Problem requirements
In the data below, retype exactly the line that contains "Screen dimensions: 1441x797" and every line after it, through the last.
Start of Data for analysis
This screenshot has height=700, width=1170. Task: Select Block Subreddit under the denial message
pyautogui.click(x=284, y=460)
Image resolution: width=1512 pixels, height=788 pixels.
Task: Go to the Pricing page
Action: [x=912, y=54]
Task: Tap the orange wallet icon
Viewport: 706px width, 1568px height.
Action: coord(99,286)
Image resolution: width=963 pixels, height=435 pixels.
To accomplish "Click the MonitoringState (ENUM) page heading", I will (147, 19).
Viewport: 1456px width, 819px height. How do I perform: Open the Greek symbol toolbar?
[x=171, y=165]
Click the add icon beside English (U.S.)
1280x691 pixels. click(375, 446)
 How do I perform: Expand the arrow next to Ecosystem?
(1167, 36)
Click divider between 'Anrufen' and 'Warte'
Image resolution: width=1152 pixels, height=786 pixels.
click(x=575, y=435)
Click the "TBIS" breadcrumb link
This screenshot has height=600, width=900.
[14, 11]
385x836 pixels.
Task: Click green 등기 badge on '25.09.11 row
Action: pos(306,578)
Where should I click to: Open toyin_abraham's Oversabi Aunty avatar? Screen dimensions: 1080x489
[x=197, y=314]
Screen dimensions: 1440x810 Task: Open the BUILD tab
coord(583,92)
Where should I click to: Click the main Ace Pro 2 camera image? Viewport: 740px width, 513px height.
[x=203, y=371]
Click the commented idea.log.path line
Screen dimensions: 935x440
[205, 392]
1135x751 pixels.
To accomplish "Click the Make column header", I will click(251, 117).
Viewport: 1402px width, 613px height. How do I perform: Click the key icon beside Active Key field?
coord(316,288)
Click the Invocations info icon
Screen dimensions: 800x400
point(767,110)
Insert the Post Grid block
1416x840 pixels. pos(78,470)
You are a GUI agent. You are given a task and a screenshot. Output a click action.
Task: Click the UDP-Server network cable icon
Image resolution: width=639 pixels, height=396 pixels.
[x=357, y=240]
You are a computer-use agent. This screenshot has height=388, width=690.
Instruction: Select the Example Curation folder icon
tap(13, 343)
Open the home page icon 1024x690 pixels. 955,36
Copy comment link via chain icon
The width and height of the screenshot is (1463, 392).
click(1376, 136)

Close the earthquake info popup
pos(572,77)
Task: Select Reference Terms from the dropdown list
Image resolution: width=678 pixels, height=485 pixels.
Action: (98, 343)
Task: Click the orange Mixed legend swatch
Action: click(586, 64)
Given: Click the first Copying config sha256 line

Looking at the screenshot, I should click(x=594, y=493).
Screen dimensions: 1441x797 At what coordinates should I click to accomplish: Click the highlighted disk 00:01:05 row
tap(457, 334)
End of Data for analysis
Answer space
Screen dimensions: 1441x797 At what coordinates should I click to accomplish: Click the highlighted disk 00:01:05 row
tap(457, 334)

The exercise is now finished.